Understanding the New Normal in Meetings and Events

Even though there is a big uptick in meeting and event planning, these are not your 2018 meetings. Meeting and event planners are adjusting how they plan in the post-pandemic world. Increased costs for travel, accommodations, food, and beverage combined with mostly flat budgets have caused a reduction in the overall size of these meetings. As I mentioned earlier, most meetings have a hybrid component to them these days and we’re seeing more frequent, but smaller meetings. Here’s a few things to keep in mind when collaborating with your meeting and event planning teams:

  1. Millennials make up the majority of the workforce. These groups adapt well to change and love options to customize their experience. Some have yet to even meet their colleagues face to face.

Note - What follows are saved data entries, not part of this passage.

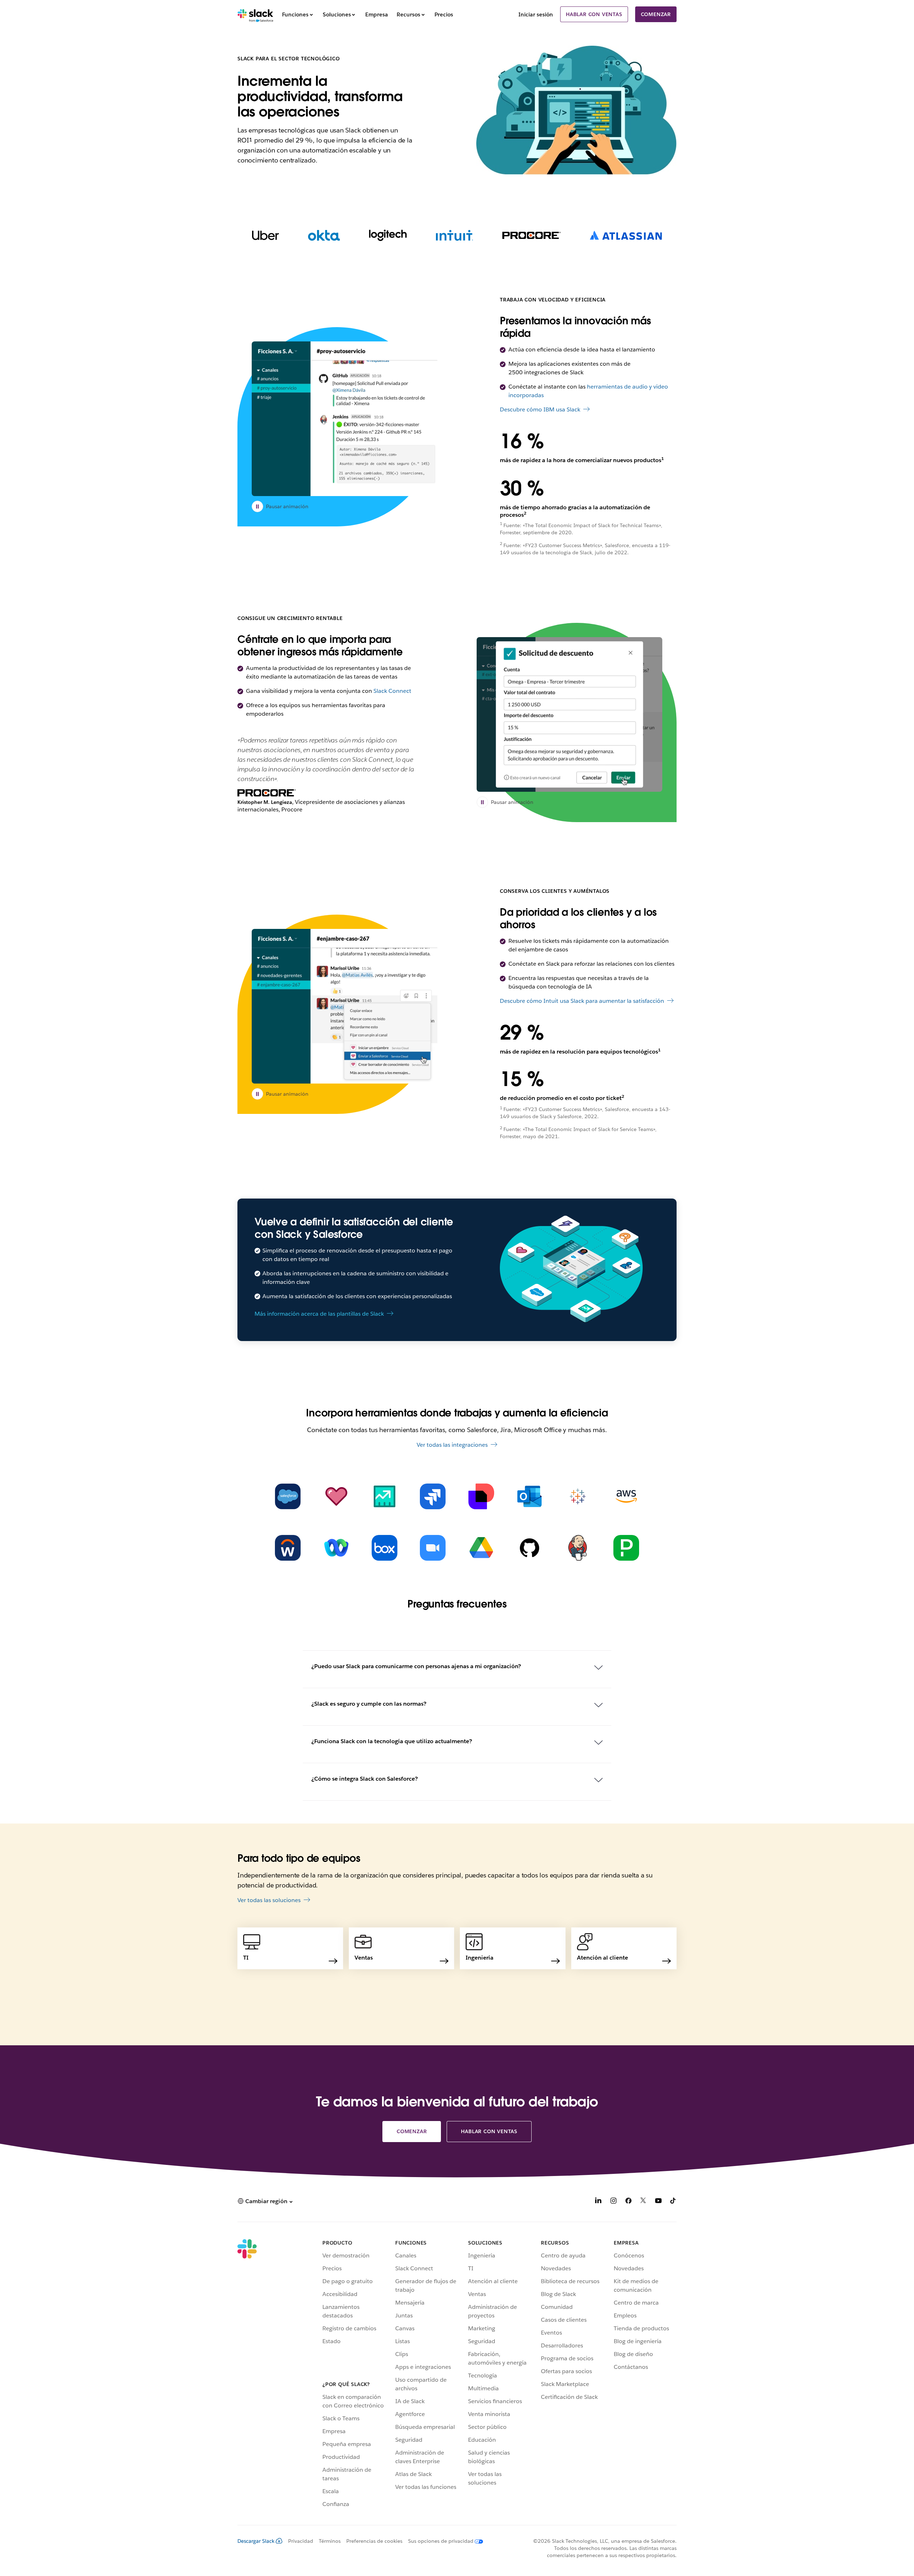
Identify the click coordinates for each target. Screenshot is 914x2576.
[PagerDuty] (626, 1548)
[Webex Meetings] (336, 1548)
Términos (330, 2541)
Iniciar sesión (535, 14)
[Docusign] (481, 1496)
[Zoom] (433, 1548)
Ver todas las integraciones (452, 1445)
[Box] (384, 1548)
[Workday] (288, 1548)
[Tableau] (578, 1496)
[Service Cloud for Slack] (336, 1496)
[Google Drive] (481, 1548)
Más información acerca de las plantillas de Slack (319, 1313)
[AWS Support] (626, 1496)
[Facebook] (628, 2202)
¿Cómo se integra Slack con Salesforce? (364, 1778)
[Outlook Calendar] (529, 1496)
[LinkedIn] (598, 2202)
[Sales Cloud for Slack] (384, 1496)
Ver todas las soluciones (269, 1900)
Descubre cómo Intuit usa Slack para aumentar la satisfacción (582, 1001)
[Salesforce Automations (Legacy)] (288, 1496)
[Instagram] (613, 2202)
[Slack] (255, 14)
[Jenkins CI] (578, 1548)
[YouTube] (658, 2202)
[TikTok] (673, 2202)
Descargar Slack (256, 2541)
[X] (643, 2202)
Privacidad (300, 2541)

  2. Gain senior leadership buy-in from the start. When senior leadership is onboard, they see CSR programs as an investment in their people and the community, rather than a cost center. This can help increase your budgets for social impact programs at meetings and events too.
  3. Don’t expect nonprofits to stop everything they are doing to design you a program. Typically underfunded and understaffed (especially after the past couple of years), many nonprofits do not have the bandwidth to do the heavy lifting. Work with them to figure out their needs and make their lives easier by delivering the program to them with their goals in mind.
  4. There are support options. Hands On Network, Give To Get, We Hero, United Way and others are able to support your social impact programs as part of meetings and events.
  5. Be flexible and get creative. Many times, meeting and event agendas are stacked to the minute. If you don’t have dedicated time for a CSR program, consider:
    1. Hosting a pop-up program before or after a meal (social impact breakfast is a great program).
    2. Have an optional program live on the side of an evening reception.
    3. Offer a program during event registration to help kick the meeting off right before the event begins.
    4. Stand up a program that lives on the side of the whole meeting.
    5. Enlist the support of local champions or Employee Resource Groups (ERGs) to help stand up a program that they are passionate about.
    6. Seek donations—ask participants to bring an item to the meeting (books, food) that can go to a good local charity.
  6. If there is time to take a group offsite to a local nonprofit, make sure you’re aware of the updated COVID restrictions. You may need to plan much farther in advance and take waves of participants rather than one large group.